→ RECORDS FOR THIS EXERCISE
━━━
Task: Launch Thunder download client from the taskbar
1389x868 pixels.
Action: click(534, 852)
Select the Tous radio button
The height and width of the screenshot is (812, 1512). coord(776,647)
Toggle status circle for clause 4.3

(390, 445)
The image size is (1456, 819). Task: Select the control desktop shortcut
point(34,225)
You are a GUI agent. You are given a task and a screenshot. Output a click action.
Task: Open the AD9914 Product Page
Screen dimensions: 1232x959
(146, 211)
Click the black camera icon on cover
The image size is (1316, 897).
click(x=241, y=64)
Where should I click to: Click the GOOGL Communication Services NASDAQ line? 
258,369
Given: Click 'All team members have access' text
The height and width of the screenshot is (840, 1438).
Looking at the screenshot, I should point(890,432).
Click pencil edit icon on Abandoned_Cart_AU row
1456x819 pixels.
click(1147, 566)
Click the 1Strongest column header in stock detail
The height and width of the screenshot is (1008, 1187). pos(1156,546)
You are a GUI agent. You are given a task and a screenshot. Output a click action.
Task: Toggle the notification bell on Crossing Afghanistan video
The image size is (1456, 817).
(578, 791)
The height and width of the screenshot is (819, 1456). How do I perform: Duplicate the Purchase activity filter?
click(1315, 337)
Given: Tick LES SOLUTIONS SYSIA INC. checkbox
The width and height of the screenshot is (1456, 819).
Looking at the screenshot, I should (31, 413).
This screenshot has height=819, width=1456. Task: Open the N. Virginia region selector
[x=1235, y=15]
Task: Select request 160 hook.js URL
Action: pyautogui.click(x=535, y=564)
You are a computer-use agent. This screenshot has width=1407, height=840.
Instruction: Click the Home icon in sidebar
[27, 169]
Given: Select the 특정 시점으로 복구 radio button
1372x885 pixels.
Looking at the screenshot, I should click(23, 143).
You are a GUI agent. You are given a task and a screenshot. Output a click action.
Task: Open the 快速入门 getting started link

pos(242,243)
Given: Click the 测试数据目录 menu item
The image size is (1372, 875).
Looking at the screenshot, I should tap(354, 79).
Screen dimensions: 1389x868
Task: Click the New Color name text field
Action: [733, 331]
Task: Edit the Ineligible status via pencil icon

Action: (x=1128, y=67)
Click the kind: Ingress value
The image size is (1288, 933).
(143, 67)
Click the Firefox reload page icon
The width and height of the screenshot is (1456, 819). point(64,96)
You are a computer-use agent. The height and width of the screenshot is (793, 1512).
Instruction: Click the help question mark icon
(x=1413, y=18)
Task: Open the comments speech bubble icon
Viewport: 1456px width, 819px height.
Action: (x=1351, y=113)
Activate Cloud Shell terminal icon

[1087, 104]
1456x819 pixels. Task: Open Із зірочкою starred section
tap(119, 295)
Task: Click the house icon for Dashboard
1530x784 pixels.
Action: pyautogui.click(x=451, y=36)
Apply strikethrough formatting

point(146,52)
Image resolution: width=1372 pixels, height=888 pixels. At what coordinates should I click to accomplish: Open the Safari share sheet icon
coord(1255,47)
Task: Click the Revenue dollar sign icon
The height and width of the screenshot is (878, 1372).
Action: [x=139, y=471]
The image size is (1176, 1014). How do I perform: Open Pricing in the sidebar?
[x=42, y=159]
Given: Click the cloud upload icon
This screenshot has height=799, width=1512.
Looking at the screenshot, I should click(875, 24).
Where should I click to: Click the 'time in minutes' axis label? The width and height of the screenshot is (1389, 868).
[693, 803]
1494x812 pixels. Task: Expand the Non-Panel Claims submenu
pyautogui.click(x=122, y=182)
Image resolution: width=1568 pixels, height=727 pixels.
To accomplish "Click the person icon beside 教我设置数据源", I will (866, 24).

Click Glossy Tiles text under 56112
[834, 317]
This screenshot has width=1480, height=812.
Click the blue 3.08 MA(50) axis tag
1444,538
━━━
→ TASK STATEMENT
Each line of the listing should be copied exactly.

→ RESULT
Task: Launch Thunder download client from the taskbar
1389x868 pixels.
Action: click(534, 852)
Select the Tous radio button
The height and width of the screenshot is (812, 1512). coord(776,647)
Toggle status circle for clause 4.3

(390, 445)
The image size is (1456, 819). Task: Select the control desktop shortcut
point(34,225)
You are a GUI agent. You are given a task and a screenshot. Output a click action.
Task: Open the AD9914 Product Page
Screen dimensions: 1232x959
(146, 211)
Click the black camera icon on cover
The image size is (1316, 897).
click(x=241, y=64)
Where should I click to: Click the GOOGL Communication Services NASDAQ line? 
258,369
Given: Click 'All team members have access' text
The height and width of the screenshot is (840, 1438).
Looking at the screenshot, I should point(890,432).
Click pencil edit icon on Abandoned_Cart_AU row
1456x819 pixels.
click(1147, 566)
Click the 1Strongest column header in stock detail
The height and width of the screenshot is (1008, 1187). pos(1156,546)
You are a GUI agent. You are given a task and a screenshot. Output a click action.
Task: Toggle the notification bell on Crossing Afghanistan video
The image size is (1456, 817).
(578, 791)
The height and width of the screenshot is (819, 1456). How do I perform: Duplicate the Purchase activity filter?
click(1315, 337)
Given: Tick LES SOLUTIONS SYSIA INC. checkbox
The width and height of the screenshot is (1456, 819).
Looking at the screenshot, I should (31, 413).
This screenshot has height=819, width=1456. Task: Open the N. Virginia region selector
[x=1235, y=15]
Task: Select request 160 hook.js URL
Action: pyautogui.click(x=535, y=564)
You are a computer-use agent. This screenshot has width=1407, height=840.
Instruction: Click the Home icon in sidebar
[27, 169]
Given: Select the 특정 시점으로 복구 radio button
1372x885 pixels.
Looking at the screenshot, I should click(23, 143).
You are a GUI agent. You are given a task and a screenshot. Output a click action.
Task: Open the 快速入门 getting started link

pos(242,243)
Given: Click the 测试数据目录 menu item
The image size is (1372, 875).
Looking at the screenshot, I should tap(354, 79).
Screen dimensions: 1389x868
Task: Click the New Color name text field
Action: [733, 331]
Task: Edit the Ineligible status via pencil icon

Action: (x=1128, y=67)
Click the kind: Ingress value
The image size is (1288, 933).
(143, 67)
Click the Firefox reload page icon
The width and height of the screenshot is (1456, 819). point(64,96)
You are a computer-use agent. The height and width of the screenshot is (793, 1512).
Instruction: Click the help question mark icon
(x=1413, y=18)
Task: Open the comments speech bubble icon
Viewport: 1456px width, 819px height.
Action: (x=1351, y=113)
Activate Cloud Shell terminal icon

[1087, 104]
1456x819 pixels. Task: Open Із зірочкою starred section
tap(119, 295)
Task: Click the house icon for Dashboard
1530x784 pixels.
Action: pyautogui.click(x=451, y=36)
Apply strikethrough formatting

point(146,52)
Image resolution: width=1372 pixels, height=888 pixels. At what coordinates should I click to accomplish: Open the Safari share sheet icon
coord(1255,47)
Task: Click the Revenue dollar sign icon
The height and width of the screenshot is (878, 1372).
Action: [x=139, y=471]
The image size is (1176, 1014). How do I perform: Open Pricing in the sidebar?
[x=42, y=159]
Given: Click the cloud upload icon
This screenshot has height=799, width=1512.
Looking at the screenshot, I should click(875, 24).
Where should I click to: Click the 'time in minutes' axis label? The width and height of the screenshot is (1389, 868).
[693, 803]
1494x812 pixels. Task: Expand the Non-Panel Claims submenu
pyautogui.click(x=122, y=182)
Image resolution: width=1568 pixels, height=727 pixels.
To accomplish "Click the person icon beside 教我设置数据源", I will (866, 24).

Click Glossy Tiles text under 56112
[834, 317]
This screenshot has width=1480, height=812.
Click the blue 3.08 MA(50) axis tag
1444,538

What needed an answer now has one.